Photo By Kyle Delmar

I started playing guitar and singing when the first Beatles tunes came out on the radio. Naturally, I drove my Catholic/military family crazy.

Years later, out on my own, I played my first gigs at Fogg’s Fish & Chips in Old Town Eureka by the waterfront before they turned that gloomy district into a tourist scene. (They had to do that, of course, after laying waste to all the redwoods and fisheries, to make a quick, shortsighted buck.)

Fogg’s was dark and smoky and crowded with Humboldt County hipsters, and they wrapped the fish and chips in newspaper. I got a little following and a lot of hangovers performing there. I was hung up on Bob Dylan and Van Morrison then and covered mostly their songs, and the crowds dug my interpretations.

Sometimes I’d get an indifferent or hostile audience. That’s how I learned to sing loud. But over the years I developed a better relationship with them. Using music as a weapon took the joy out of it.

A few decades passed, I played here and there when I felt like it, and then not too long ago I got a soprano ukulele. I’d always thought of ukes as toys, till I actually played one. It was amazing to see how all my rock ’n’ roll and folkie stuff translated from guitar to this tiny four-stringed instrument. It was a totally new sound.

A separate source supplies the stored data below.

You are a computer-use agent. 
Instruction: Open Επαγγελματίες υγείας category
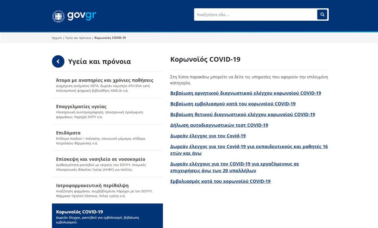point(81,106)
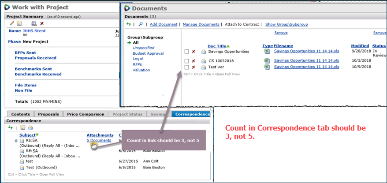Sort correspondence by Subject column header
The width and height of the screenshot is (387, 183).
pos(27,135)
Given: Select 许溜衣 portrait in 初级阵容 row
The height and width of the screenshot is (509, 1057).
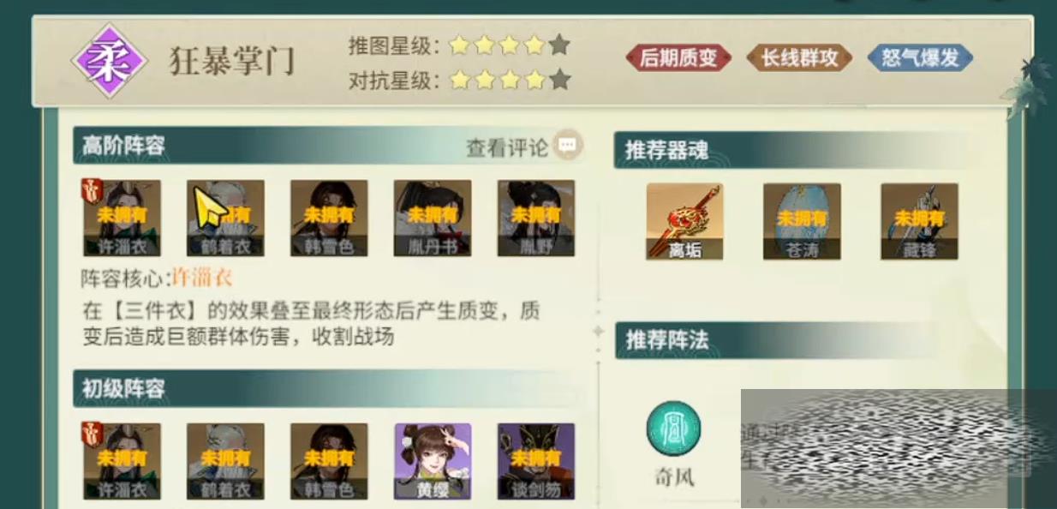Looking at the screenshot, I should click(x=122, y=462).
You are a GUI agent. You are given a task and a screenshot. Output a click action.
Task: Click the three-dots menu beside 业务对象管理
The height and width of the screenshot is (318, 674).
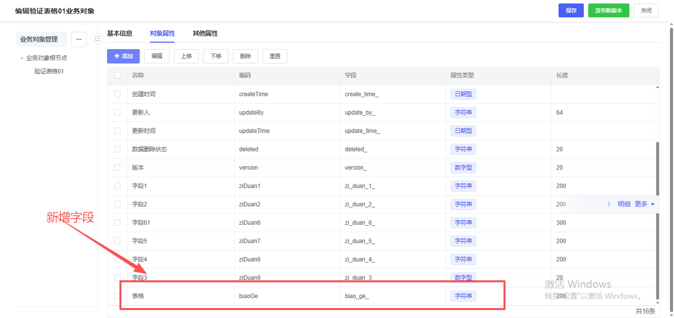tap(79, 39)
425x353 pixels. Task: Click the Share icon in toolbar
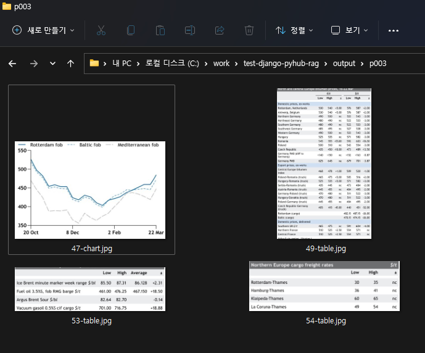coord(220,30)
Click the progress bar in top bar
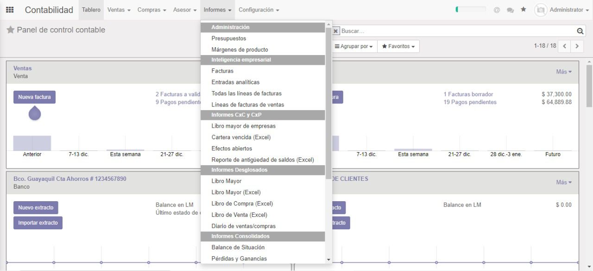The image size is (593, 271). (471, 9)
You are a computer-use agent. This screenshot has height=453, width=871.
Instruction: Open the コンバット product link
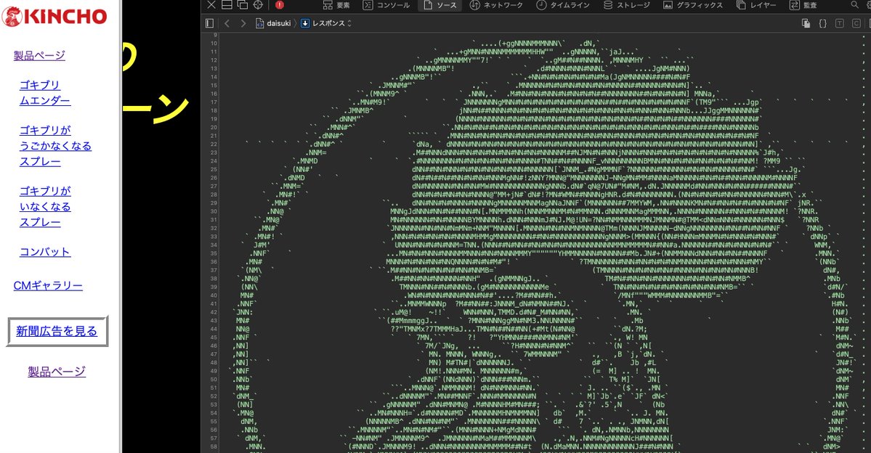[45, 252]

Last summer, between job searches, I took the uke with me all over town and Bidwell Park, riding my cruiser bike. The neck of the thing stuck out of my backpack, and the locals got curious. “What is that? A mandolin? A little guitar?” One guy asked if it was a banjo. They didn’t know.

I’d explain the instrument and play a song or two, if they requested it. Most of the time they did, and reacted with a visible twinge of joy, like I’d just handed them a candy bar unexpectedly. A few songs especially were crowd-pleasers, like “Norwegian Wood” by the Beatles and “People Are Strange” by the Doors.

I met more people that summer than I’d met in the previous 20 years. I got audiences all over the place, one or two people, even seven or eight sometimes, and all ages. It was different from the usual café gigs, and it pleasantly changed my musical relationship with others again.

Meditating on all this made me feel that this strange Uke-O-Gram thing might actually work.

Something happenin’ here

First, I got a business card. Next—nothing. That’s all I needed—$56 on the credit card. I started handing the thing out all over town: “Chico Uke-O-Gram, bike-messenger service, 864-1604, Send your friend a song.” Very simple, and a picture of a uke on it. The reactions were mostly the same: There’s a 3.5-second delay as the brain struggles to compute Uke-O-Gram, then the “oh yeah” look of comprehension, then a comment, like “Cool!” or “I love it!”

How it might fly

This is how you buy a Uke-O-Gram, more or less. Call me or find me at my office (Peet’s Coffee & Tea downtown). What’s your message to your friend, lover, coworker, or whomever—Happy birthday? Get well? Miss you? Broken heart? Something mystical, or spiritual, heavy, sarcastic, absurd, funny, sad, impertinent?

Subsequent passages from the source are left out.